Simply search for Pride and Prejudice on a platform such as Amazon and you will quickly find dozens of these types of books just below the original book (link). In doing so you will notice that the authors (or marketers) of these books have wisely added the search term Pride and Prejudice to the title of their book to piggy-backing on the popularity of the original book.

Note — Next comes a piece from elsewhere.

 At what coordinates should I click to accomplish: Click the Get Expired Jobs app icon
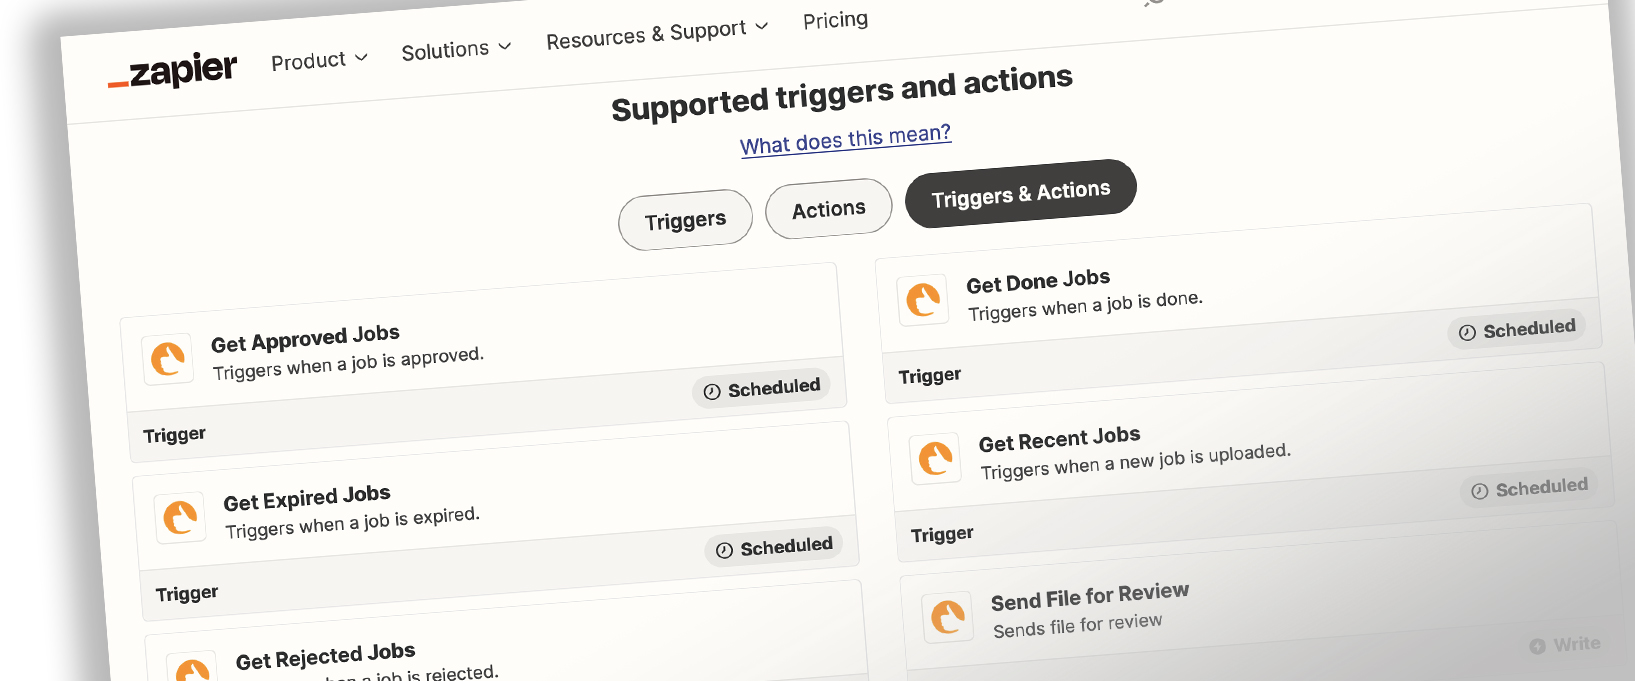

The real question therefore becomes: how many copies do these works sell? The answer: A lot. Restricting ourselves to just the five bestselling variations (The Perfect Husband: A Pride and Prejudice Variation, For Pemberley: A Pride & Prejudice Novella, Mr. Darcy’s Secret Desires: A Pride and Prejudice Variation, Conceit & Concealment: A Pride & Prejudice Variation, and At Pemberley: 3 Pride & Prejudice Short Stories) we find that just these five books sell on average 264 books combined each day. And these are books by mostly unknown authors with no particular following – such is the power of the Austen-brand that unknown authors are able to achieve worthwhile sales numbers simply by aligning themselves with Austen’s work.